I also can't get the reverse direction, so far I have assumed that $\phi$ is 1-1, and so again for $a,b \in G$ $a^2=b^2 \implies a=b$ with $a =x^l$ and $b=x^m$ we have that $$ x^{2l}=x^{2m} $$ Then $x^{2l-2m}=1$ but here the exponent is even. Any hints would be greatly appreciated, thanks in advance.

Solution 1:

We show the "if" direction. Suppose $|G|$ is a cyclic group of odd order and that there exist $x$ and $y$ in $G$, with $x \not = y$ that satisfy $x^2=y^2$. Then $x^{-1}y$ is not $e$ because every distinct element in a group $G$ has a unique inverse. However, assuming $x^2=y^2$, then $x^{-2}=y^{-2}$, and so the following hold: $$(x^{-1}y)^2 = x^{-2}y^2 = y^{-2}y^2 = e.$$

So this gives $(x^{-1}y)^2=e$. As $x^{-1}y$ is not $e$, this implies $\langle x^{-1}y \rangle$ a subgroup of $G$ of order exactly $2$. By the fact that $|G|$ is odd, this is impossible by Lagrange's Thm.

So see the only if direction, suppose $|G| =\langle y \rangle$ has order $2k$. Then as $y$ generates $G$, it follows that $y^k$ is not $e$, lest $G$ has $k$ or fewer elements. But what about $(y^k)^2$ though.

Meanwhile, $G$ can be any group and that $\phi$ is an injection still holds.

Suppose that $G$ has odd order and $y^2=x^2$. We first show that $y$ and $x$ commute. Then letting $\alpha$ be the element such that $x \in \langle \alpha \rangle$, note that $x^2$ and thus $y^2$ is in $\langle \alpha \rangle$. Let $q$ be the order of $\langle \alpha \rangle$, then $q$ is odd, and $y^{2 \left \lceil \frac{q}{2} \right\rceil} = y^{q+1} = y^qy = y$. So , as $y^2$ is in $\langle \alpha \rangle$ and $(y^2)k = y$ for some positive integer $k$, it follows that $y$ is in $\langle \alpha \rangle$ too. Since $x$ and $y$ are in the same cyclic group namely $\langle \alpha \rangle$ they must commute. So here as well $x^{-1}y$ is not $e$ and $(x^{-1}y)^2= x^{-2}y^2$. Finish as above.
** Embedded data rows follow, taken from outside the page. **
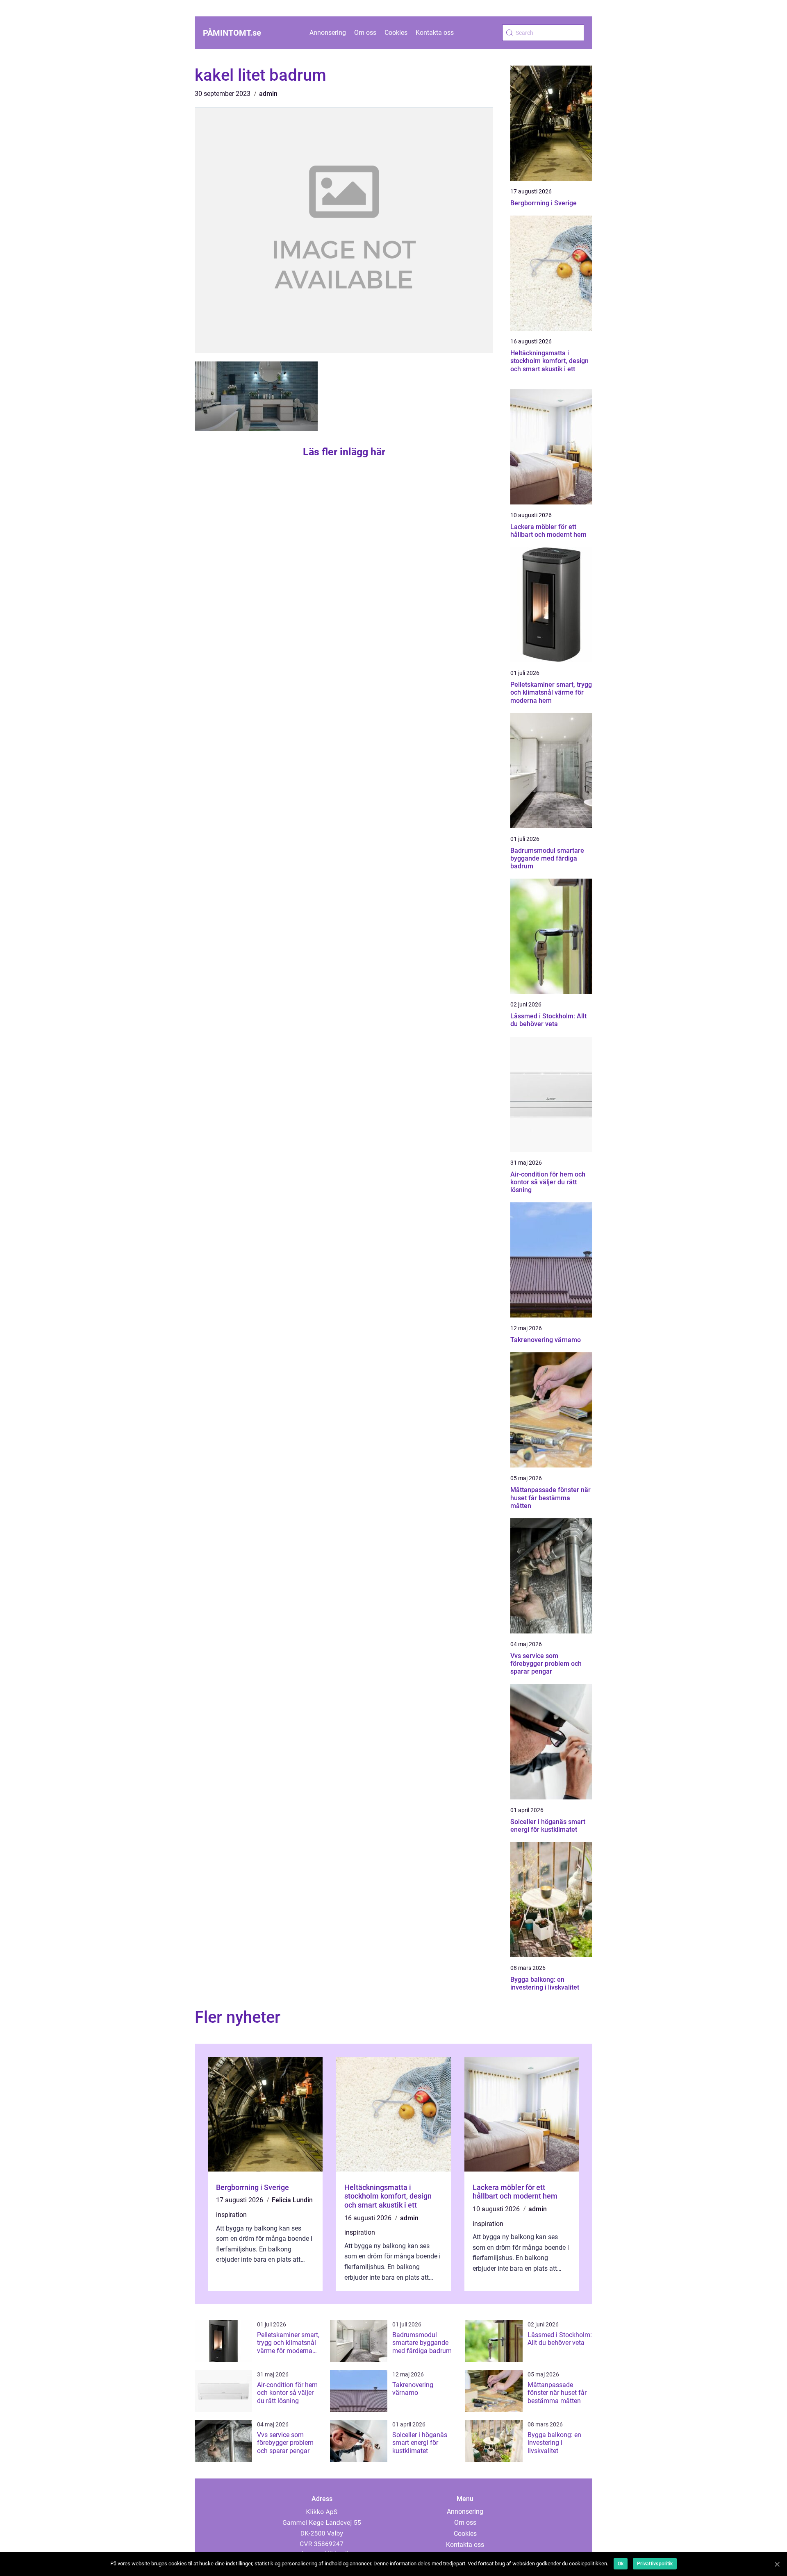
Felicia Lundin (292, 2200)
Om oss (365, 32)
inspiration (231, 2215)
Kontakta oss (435, 32)
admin (268, 94)
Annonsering (327, 32)
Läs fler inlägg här (344, 452)
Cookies (395, 32)
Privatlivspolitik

Meanwhile, if $G$ has even order, then whether $G$ is abelian or not, there is an element $y \in G$ such that $y \not = e$ yet $y^2=e$. If G is a group of even order, prove it has an element $a \neq e$ satisfying $a^2 = e$. . Again, finish as above.

Solution 2:

Hints:

You have $x^{2l}=x^{2m}$, where $x$ has order $2k+1$. Try raising both sides to the power of $k$.

For the other direction, if $x$ has order $2k$, can you write down two things which square to the identity?